- [Problem requirements]:
Could you write out each entry exactly as it reads?
---- Material provided
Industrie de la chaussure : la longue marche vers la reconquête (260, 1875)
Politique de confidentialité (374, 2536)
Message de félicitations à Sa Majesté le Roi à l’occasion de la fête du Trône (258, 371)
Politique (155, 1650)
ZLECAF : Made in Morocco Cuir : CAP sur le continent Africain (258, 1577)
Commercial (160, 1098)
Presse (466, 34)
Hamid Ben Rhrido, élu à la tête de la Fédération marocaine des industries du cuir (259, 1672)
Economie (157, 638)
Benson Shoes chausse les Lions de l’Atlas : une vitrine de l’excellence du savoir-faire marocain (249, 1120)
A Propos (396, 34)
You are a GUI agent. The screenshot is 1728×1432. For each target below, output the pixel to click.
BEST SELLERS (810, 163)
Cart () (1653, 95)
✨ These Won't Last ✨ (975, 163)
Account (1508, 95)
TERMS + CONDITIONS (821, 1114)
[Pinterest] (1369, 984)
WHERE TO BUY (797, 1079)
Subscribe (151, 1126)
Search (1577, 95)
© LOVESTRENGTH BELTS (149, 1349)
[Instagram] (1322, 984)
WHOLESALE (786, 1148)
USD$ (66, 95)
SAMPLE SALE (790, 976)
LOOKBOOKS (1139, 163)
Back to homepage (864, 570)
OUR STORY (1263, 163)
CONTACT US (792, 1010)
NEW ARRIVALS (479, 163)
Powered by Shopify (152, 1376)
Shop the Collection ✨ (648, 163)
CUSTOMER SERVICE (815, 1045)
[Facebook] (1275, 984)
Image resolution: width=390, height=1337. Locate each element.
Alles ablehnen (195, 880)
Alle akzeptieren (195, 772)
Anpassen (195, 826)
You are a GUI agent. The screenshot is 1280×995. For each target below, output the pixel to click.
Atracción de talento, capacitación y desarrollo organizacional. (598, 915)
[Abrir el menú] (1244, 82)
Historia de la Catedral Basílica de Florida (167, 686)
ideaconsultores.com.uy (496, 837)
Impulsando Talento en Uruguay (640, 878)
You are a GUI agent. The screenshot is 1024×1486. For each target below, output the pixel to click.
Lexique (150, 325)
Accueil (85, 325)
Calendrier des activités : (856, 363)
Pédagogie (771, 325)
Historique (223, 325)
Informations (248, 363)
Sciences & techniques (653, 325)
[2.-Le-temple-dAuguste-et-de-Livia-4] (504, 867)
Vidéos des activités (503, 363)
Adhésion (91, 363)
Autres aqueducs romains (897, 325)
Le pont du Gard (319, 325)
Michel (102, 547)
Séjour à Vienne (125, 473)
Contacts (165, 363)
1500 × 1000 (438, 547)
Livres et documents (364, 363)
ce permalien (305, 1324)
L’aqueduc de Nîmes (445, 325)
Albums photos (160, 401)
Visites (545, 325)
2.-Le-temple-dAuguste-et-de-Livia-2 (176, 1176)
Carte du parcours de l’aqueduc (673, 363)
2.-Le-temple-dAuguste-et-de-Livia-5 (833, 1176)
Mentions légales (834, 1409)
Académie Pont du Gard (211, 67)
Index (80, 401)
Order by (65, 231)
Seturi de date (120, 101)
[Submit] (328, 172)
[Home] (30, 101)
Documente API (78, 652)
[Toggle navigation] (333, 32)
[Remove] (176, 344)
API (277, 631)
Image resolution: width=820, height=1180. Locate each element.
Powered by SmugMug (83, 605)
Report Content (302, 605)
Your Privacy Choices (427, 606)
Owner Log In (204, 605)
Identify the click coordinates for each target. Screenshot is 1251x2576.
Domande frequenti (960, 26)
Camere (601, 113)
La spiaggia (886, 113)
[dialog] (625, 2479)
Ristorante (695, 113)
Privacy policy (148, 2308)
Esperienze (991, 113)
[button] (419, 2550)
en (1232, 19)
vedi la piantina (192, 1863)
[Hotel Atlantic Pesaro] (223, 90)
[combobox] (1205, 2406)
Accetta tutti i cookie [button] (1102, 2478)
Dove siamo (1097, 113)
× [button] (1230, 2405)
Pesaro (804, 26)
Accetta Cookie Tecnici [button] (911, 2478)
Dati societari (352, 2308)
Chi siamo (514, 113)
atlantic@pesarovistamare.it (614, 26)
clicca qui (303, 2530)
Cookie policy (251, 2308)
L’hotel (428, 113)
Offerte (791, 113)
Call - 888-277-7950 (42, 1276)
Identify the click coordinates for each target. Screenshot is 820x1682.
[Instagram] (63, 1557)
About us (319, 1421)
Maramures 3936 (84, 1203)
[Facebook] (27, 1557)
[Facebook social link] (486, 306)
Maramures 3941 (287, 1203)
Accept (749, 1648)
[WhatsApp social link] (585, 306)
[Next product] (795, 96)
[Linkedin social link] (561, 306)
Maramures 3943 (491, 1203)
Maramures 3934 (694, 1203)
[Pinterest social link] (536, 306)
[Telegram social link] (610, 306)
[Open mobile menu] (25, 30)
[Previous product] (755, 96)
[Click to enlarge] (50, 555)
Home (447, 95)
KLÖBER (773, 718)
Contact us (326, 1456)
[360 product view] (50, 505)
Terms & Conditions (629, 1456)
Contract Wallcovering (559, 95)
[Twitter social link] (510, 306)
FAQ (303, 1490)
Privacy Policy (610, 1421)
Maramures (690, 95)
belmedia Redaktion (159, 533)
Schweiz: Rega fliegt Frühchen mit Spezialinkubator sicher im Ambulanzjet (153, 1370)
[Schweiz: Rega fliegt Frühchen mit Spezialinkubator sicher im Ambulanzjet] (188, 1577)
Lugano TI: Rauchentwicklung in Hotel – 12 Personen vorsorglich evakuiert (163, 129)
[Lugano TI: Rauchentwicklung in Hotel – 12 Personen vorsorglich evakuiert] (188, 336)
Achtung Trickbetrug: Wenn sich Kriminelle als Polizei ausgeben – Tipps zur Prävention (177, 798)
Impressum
--------
- [Exercise response]:
Industrie de la chaussure : la longue marche vers la reconquête (260, 1875)
Politique de confidentialité (374, 2536)
Message de félicitations à Sa Majesté le Roi à l’occasion de la fête du Trône (258, 371)
Politique (155, 1650)
ZLECAF : Made in Morocco Cuir : CAP sur le continent Africain (258, 1577)
Commercial (160, 1098)
Presse (466, 34)
Hamid Ben Rhrido, élu à la tête de la Fédération marocaine des industries du cuir (259, 1672)
Economie (157, 638)
Benson Shoes chausse les Lions de l’Atlas : une vitrine de l’excellence du savoir-faire marocain (249, 1120)
A Propos (396, 34)
You are a GUI agent. The screenshot is 1728×1432. For each target below, output the pixel to click.
BEST SELLERS (810, 163)
Cart () (1653, 95)
✨ These Won't Last ✨ (975, 163)
Account (1508, 95)
TERMS + CONDITIONS (821, 1114)
[Pinterest] (1369, 984)
WHERE TO BUY (797, 1079)
Subscribe (151, 1126)
Search (1577, 95)
© LOVESTRENGTH BELTS (149, 1349)
[Instagram] (1322, 984)
WHOLESALE (786, 1148)
USD$ (66, 95)
SAMPLE SALE (790, 976)
LOOKBOOKS (1139, 163)
Back to homepage (864, 570)
OUR STORY (1263, 163)
CONTACT US (792, 1010)
NEW ARRIVALS (479, 163)
Powered by Shopify (152, 1376)
Shop the Collection ✨ (648, 163)
CUSTOMER SERVICE (815, 1045)
[Facebook] (1275, 984)
Image resolution: width=390, height=1337. Locate each element.
Alles ablehnen (195, 880)
Alle akzeptieren (195, 772)
Anpassen (195, 826)
You are a GUI agent. The screenshot is 1280×995. For each target below, output the pixel to click.
Atracción de talento, capacitación y desarrollo organizacional. (598, 915)
[Abrir el menú] (1244, 82)
Historia de la Catedral Basílica de Florida (167, 686)
ideaconsultores.com.uy (496, 837)
Impulsando Talento en Uruguay (640, 878)
You are a GUI agent. The screenshot is 1024×1486. For each target below, output the pixel to click.
Lexique (150, 325)
Accueil (85, 325)
Calendrier des activités : (856, 363)
Pédagogie (771, 325)
Historique (223, 325)
Informations (248, 363)
Sciences & techniques (653, 325)
[2.-Le-temple-dAuguste-et-de-Livia-4] (504, 867)
Vidéos des activités (503, 363)
Adhésion (91, 363)
Autres aqueducs romains (897, 325)
Le pont du Gard (319, 325)
Michel (102, 547)
Séjour à Vienne (125, 473)
Contacts (165, 363)
1500 × 1000 (438, 547)
Livres et documents (364, 363)
ce permalien (305, 1324)
L’aqueduc de Nîmes (445, 325)
Albums photos (160, 401)
Visites (545, 325)
2.-Le-temple-dAuguste-et-de-Livia-2 (176, 1176)
Carte du parcours de l’aqueduc (673, 363)
2.-Le-temple-dAuguste-et-de-Livia-5 (833, 1176)
Mentions légales (834, 1409)
Académie Pont du Gard (211, 67)
Index (80, 401)
Order by (65, 231)
Seturi de date (120, 101)
[Submit] (328, 172)
[Home] (30, 101)
Documente API (78, 652)
[Toggle navigation] (333, 32)
[Remove] (176, 344)
API (277, 631)
Image resolution: width=820, height=1180. Locate each element.
Powered by SmugMug (83, 605)
Report Content (302, 605)
Your Privacy Choices (427, 606)
Owner Log In (204, 605)
Identify the click coordinates for each target. Screenshot is 1251x2576.
Domande frequenti (960, 26)
Camere (601, 113)
La spiaggia (886, 113)
[dialog] (625, 2479)
Ristorante (695, 113)
Privacy policy (148, 2308)
Esperienze (991, 113)
[button] (419, 2550)
en (1232, 19)
vedi la piantina (192, 1863)
[Hotel Atlantic Pesaro] (223, 90)
[combobox] (1205, 2406)
Accetta tutti i cookie [button] (1102, 2478)
Dove siamo (1097, 113)
× [button] (1230, 2405)
Pesaro (804, 26)
Accetta Cookie Tecnici [button] (911, 2478)
Dati societari (352, 2308)
Chi siamo (514, 113)
atlantic@pesarovistamare.it (614, 26)
clicca qui (303, 2530)
Cookie policy (251, 2308)
L’hotel (428, 113)
Offerte (791, 113)
Call - 888-277-7950 (42, 1276)
Identify the click coordinates for each target. Screenshot is 820x1682.
[Instagram] (63, 1557)
About us (319, 1421)
Maramures 3936 (84, 1203)
[Facebook] (27, 1557)
[Facebook social link] (486, 306)
Maramures 3941 (287, 1203)
Accept (749, 1648)
[WhatsApp social link] (585, 306)
[Next product] (795, 96)
[Linkedin social link] (561, 306)
Maramures 3943 (491, 1203)
Maramures 3934 (694, 1203)
[Pinterest social link] (536, 306)
[Telegram social link] (610, 306)
[Open mobile menu] (25, 30)
[Previous product] (755, 96)
[Click to enlarge] (50, 555)
Home (447, 95)
KLÖBER (773, 718)
Contact us (326, 1456)
[360 product view] (50, 505)
Terms & Conditions (629, 1456)
Contract Wallcovering (559, 95)
[Twitter social link] (510, 306)
FAQ (303, 1490)
Privacy Policy (610, 1421)
Maramures (690, 95)
belmedia Redaktion (159, 533)
Schweiz: Rega fliegt Frühchen mit Spezialinkubator sicher im Ambulanzjet (153, 1370)
[Schweiz: Rega fliegt Frühchen mit Spezialinkubator sicher im Ambulanzjet] (188, 1577)
Lugano TI: Rauchentwicklung in Hotel – 12 Personen vorsorglich evakuiert (163, 129)
[Lugano TI: Rauchentwicklung in Hotel – 12 Personen vorsorglich evakuiert] (188, 336)
Achtung Trickbetrug: Wenn sich Kriminelle als Polizei ausgeben – Tipps zur Prävention (177, 798)
Impressum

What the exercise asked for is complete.